桃李がマッパの写真を撮られるかもしれない!


そう思ってしまうと。

アイツの言葉信じて、部活をしている場合じゃなかった…。

校舎の方をチラッと見る。

桃李、どこに連れていかれた?

今頃、どうなってる?

一気に不安にかられる。


木元さんはベンチに座って靴紐を結んでいる。

顔を上げず、そのまま話をしていた。


「お、そうだ竜堂」

「はい」

「嵐とヤッたの?」

「…はあぁっ?!」



またその話!この話の後に、急に振る?

…って、狭山エリの出現で、少し忘れかけていた。

そうだ。咲哉たちも知ってるんだ。

木元さんも知ってるのは間違いない…!

結構な噂になってるのか…。

俺のフリーズしたリアクションを見て、木元さんはウンウンと頷いた。

「可哀想に、竜堂。イケメン狩りに合っちまって」

「はあぁっ?!イケメン狩り?!」

「嵐はイケメン好きで有名なんだよ。イケメンというイケメン喰いまくる。おまえのブラザーズ、学校にいっぱいいるよ」

イケメン狩り、ブラザーズ…そんなに有名な女豹だったのか!

「な、な、何で早くそれを教えてくれないんですか!」

思わず声を張り上げてしまった。

木元さんは、苦笑いをしている。

「いやー。
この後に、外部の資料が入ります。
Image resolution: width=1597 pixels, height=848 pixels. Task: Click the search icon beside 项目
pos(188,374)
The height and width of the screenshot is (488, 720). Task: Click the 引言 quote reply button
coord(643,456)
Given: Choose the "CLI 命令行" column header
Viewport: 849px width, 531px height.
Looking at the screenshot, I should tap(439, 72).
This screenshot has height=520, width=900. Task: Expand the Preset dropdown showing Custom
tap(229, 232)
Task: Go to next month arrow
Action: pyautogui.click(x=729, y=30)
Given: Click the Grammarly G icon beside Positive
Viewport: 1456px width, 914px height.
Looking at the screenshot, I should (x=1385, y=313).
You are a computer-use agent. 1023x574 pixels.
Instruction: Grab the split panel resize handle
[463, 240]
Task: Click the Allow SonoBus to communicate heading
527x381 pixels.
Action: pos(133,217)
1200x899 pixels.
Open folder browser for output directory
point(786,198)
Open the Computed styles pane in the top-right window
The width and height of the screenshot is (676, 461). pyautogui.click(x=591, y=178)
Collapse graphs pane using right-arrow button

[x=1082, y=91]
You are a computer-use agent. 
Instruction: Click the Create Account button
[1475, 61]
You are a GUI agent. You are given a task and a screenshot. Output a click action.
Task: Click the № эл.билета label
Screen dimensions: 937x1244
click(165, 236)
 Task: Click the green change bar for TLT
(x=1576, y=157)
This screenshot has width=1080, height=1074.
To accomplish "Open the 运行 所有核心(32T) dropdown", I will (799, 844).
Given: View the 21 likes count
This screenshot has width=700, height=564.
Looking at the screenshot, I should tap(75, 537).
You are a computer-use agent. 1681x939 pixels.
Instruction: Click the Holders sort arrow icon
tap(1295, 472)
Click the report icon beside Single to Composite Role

まさかこんなに早く嵐が一年生に手をつけるとは…」

「笑ってる場合じゃないでしょうが!あの件だって、俺、大河原さんに騙されて、大酒呑まされて潰されて…!」

決して。嵐さんのことを好きだったワケじゃない!

性欲には負けたけど…。(ここが問題)

そしたら、こんな罪悪感を抱えることもなかったのに…!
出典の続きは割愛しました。